Poem In October

Dylan Thomas 1914 (Swansea) – 1953 (Greenwich Village)



It was my thirtieth year to heaven
Woke to my hearing from harbour and neighbour wood
   And the mussel pooled and the heron
           Priested shore
       The morning beckon
With water praying and call of seagull and rook
And the knock of sailing boats on the net webbed wall
       Myself to set foot
           That second
In the still sleeping town and set forth.
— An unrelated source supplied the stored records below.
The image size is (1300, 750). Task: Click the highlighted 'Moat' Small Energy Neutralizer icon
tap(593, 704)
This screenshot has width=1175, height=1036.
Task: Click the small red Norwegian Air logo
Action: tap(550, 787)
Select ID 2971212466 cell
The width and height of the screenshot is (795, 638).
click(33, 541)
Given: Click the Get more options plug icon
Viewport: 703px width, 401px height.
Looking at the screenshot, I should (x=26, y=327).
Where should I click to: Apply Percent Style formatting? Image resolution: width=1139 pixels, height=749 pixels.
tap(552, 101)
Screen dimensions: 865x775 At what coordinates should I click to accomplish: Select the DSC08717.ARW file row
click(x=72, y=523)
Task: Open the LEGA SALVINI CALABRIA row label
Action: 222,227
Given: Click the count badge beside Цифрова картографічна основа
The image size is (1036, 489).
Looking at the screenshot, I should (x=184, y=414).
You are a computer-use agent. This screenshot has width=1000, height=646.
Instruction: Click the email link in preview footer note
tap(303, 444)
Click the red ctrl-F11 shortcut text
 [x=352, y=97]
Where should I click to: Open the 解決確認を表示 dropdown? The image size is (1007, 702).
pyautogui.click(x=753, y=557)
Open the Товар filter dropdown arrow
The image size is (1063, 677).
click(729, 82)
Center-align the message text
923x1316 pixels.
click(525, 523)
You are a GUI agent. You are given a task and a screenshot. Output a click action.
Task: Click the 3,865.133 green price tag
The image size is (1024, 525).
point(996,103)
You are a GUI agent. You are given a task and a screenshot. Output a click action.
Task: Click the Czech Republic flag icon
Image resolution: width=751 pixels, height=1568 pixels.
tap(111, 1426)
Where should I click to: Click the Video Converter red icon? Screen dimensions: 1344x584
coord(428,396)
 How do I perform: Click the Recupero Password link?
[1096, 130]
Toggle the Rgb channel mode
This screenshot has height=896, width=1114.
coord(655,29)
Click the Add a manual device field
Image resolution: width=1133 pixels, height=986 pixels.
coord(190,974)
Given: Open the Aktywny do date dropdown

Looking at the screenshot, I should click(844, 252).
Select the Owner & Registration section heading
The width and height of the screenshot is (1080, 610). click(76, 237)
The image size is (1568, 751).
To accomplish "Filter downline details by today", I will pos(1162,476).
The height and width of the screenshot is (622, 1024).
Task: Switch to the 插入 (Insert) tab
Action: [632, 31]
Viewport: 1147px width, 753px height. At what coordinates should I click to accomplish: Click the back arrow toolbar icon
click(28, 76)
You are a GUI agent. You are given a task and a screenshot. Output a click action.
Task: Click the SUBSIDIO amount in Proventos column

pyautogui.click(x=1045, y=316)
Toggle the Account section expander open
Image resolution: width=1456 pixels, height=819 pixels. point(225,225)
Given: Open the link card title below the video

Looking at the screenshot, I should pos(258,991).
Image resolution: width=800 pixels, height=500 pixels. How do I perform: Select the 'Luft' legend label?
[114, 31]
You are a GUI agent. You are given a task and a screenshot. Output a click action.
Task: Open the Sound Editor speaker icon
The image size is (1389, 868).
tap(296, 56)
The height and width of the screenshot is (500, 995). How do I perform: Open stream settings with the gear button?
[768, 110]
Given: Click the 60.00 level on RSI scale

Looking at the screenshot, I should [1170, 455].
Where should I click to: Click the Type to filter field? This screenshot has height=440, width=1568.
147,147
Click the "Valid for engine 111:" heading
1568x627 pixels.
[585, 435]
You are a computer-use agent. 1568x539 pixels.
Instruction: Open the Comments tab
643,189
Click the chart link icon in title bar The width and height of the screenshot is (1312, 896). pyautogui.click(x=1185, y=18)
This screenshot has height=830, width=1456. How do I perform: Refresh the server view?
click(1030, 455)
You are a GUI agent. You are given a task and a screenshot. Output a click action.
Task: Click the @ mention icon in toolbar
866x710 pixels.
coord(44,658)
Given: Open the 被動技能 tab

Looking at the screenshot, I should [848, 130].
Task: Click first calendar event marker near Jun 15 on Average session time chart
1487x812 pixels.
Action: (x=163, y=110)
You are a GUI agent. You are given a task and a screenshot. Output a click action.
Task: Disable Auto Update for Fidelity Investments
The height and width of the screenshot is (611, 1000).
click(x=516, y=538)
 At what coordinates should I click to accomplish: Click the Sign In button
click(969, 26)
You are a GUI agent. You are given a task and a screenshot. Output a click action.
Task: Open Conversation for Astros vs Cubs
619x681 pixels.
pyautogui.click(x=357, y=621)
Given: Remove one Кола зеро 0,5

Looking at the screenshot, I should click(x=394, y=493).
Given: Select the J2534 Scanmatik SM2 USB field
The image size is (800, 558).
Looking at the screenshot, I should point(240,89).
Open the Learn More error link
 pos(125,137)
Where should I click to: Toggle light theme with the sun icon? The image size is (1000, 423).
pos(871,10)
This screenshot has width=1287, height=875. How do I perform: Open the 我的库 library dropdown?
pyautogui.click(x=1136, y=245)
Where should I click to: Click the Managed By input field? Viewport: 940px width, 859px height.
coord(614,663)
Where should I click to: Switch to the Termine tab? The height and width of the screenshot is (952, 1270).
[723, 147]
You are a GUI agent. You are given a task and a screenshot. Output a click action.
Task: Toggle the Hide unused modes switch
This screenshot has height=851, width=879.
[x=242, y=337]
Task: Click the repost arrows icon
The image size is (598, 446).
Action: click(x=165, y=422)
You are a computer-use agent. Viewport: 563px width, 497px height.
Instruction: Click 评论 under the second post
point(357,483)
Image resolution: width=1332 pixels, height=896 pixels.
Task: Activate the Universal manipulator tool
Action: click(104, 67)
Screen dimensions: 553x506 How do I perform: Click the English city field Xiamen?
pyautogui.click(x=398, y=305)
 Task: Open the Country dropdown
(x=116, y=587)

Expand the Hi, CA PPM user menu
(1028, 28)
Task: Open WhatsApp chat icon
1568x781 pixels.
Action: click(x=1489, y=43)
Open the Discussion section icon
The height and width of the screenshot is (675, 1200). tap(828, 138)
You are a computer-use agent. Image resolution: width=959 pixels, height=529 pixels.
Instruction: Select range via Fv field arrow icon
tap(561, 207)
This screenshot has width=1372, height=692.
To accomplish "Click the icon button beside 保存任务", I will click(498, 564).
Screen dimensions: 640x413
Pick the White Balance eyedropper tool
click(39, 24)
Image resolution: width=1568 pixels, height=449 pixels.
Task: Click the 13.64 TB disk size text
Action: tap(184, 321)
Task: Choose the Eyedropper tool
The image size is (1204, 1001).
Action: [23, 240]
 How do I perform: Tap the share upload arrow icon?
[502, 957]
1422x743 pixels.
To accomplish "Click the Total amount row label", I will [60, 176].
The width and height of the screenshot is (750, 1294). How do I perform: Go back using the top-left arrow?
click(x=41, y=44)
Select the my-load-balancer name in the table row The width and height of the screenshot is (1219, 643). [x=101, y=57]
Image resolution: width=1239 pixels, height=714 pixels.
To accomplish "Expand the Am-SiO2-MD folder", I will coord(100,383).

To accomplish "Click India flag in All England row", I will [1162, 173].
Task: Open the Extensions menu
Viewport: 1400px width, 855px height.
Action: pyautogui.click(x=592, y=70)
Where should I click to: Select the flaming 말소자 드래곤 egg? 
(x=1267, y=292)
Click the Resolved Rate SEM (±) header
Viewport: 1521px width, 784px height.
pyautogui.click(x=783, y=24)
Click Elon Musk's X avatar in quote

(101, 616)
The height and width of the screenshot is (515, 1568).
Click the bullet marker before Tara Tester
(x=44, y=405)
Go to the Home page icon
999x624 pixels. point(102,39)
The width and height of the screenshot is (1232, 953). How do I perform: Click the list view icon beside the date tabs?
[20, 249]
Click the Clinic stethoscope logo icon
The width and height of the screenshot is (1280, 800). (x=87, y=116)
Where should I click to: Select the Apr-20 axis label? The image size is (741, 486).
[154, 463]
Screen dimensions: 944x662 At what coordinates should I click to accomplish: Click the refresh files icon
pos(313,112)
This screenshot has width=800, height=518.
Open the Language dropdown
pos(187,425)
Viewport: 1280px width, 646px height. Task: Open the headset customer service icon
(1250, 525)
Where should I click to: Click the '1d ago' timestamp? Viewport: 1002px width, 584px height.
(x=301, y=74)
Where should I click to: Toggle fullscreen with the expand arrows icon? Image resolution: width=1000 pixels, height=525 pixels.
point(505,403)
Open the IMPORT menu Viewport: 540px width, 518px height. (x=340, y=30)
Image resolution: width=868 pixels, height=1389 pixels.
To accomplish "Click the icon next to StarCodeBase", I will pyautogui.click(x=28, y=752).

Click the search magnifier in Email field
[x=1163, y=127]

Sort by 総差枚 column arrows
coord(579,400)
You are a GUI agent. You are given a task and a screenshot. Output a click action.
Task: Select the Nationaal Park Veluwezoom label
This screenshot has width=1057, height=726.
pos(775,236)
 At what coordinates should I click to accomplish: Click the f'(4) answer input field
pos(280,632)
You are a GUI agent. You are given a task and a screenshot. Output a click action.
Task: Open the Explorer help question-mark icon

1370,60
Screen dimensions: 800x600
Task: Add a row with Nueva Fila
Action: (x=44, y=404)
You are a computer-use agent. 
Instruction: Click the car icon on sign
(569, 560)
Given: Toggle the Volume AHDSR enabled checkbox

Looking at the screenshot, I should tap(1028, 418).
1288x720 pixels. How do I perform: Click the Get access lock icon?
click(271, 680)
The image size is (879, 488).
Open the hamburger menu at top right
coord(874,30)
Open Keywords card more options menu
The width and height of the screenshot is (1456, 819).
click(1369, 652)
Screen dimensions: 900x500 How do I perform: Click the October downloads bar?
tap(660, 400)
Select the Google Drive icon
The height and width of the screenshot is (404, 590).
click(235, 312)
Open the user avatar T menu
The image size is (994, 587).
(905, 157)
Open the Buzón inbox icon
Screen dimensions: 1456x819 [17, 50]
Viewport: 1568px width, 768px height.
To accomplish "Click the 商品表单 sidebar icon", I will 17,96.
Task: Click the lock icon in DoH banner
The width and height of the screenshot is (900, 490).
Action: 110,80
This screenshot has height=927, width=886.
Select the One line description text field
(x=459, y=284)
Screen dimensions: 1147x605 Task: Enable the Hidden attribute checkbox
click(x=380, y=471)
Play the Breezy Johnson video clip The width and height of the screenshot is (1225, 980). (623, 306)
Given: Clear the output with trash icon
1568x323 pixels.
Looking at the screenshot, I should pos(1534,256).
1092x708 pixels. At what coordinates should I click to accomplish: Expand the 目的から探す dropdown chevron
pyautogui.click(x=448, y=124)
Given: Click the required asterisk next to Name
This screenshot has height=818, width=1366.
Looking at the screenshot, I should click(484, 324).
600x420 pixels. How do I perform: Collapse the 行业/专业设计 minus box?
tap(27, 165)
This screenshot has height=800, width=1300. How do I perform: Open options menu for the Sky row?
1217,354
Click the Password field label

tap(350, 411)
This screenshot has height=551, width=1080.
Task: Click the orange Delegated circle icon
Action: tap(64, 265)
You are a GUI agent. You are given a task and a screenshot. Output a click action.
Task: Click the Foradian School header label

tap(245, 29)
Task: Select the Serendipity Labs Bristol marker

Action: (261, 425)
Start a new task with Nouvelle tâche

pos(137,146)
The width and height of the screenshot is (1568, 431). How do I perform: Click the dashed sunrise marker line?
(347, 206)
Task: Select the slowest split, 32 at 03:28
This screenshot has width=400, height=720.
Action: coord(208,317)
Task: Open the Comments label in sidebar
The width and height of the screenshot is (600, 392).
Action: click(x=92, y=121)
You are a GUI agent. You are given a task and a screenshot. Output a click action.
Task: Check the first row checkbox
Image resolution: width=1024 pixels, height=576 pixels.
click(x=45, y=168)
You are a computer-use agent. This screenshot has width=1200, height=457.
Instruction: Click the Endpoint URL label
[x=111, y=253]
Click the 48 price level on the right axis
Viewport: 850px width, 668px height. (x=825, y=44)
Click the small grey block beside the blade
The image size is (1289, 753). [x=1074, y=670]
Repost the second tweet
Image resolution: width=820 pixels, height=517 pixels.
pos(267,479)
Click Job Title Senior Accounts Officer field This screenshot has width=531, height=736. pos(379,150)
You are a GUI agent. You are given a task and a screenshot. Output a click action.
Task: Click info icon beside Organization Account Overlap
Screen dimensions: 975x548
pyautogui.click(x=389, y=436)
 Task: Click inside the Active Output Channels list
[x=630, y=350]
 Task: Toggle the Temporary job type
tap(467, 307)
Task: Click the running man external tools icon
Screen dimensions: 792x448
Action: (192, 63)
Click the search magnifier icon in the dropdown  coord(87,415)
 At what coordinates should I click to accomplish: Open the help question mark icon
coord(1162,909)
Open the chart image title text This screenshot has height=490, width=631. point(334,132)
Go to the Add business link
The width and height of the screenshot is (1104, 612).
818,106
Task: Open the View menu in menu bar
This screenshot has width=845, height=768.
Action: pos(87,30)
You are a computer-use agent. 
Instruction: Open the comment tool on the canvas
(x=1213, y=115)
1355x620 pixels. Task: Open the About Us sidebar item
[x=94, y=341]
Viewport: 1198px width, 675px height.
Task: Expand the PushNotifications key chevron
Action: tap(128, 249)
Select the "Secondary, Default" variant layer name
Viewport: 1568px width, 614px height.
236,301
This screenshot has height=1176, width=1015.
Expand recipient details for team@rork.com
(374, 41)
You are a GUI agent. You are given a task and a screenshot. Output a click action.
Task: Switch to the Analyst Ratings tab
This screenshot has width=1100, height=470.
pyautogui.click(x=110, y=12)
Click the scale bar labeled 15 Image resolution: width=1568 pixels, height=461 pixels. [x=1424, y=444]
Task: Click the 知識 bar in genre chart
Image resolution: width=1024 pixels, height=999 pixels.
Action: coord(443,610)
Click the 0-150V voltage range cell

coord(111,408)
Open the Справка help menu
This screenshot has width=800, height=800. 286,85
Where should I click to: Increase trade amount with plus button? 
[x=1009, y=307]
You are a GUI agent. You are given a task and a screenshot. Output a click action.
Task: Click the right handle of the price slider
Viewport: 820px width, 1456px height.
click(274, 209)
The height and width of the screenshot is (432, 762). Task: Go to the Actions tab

   My birthday began with the water-
Birds and the birds of the winged trees flying my name
   Above the farms and the white horses
           And I rose
       In rainy autumn
And walked abroad in a shower of all my days.
High tide and the heron dived when I took the road
       Over the border
           And the gates
Of the town closed as the town awoke.

   A springful of larks in a rolling
Cloud and the roadside bushes brimming with whistling
   Blackbirds and the sun of October
           Summery
       On the hill's shoulder,
Here were fond climates and sweet singers suddenly
Come in the morning where I wandered and listened
       To the rain wringing
           Wind blow cold
In the wood faraway under me.

   Pale rain over the dwindling harbour
And over the sea wet church the size of a snail
   With its horns through mist and the castle
           Brown as owls
       But all the gardens
Of spring and summer were blooming in the tall tales
Beyond the border and under the lark full cloud.
       There could I marvel
           My birthday
Away but the weather turned around.

   It turned away from the blithe country
And down the other air and the blue altered sky
   Streamed again a wonder of summer
           With apples
       Pears and red currants
And I saw in the turning so clearly a child's
Forgotten mornings when he walked with his mother
       Through the parables
           Of sun light
And the legends of the green chapels

   And the twice told fields of infancy
That his tears burned my cheeks and his heart moved in mine.
   These were the woods the river and sea
           Where a boy
       In the listening
Summertime of the dead whispered the truth of his joy
To the trees and the stones and the fish in the tide.
       And the mystery
           Sang alive
Still in the water and singingbirds.

   And there could I marvel my birthday
Away but the weather turned around. And the true
   Joy of the long dead child sang burning
           In the sun.
       It was my thirtieth
Year to heaven stood there then in the summer noon
Though the town below lay leaved with October blood.
       O may my heart's truth
           Still be sung
On this high hill in a year's turning.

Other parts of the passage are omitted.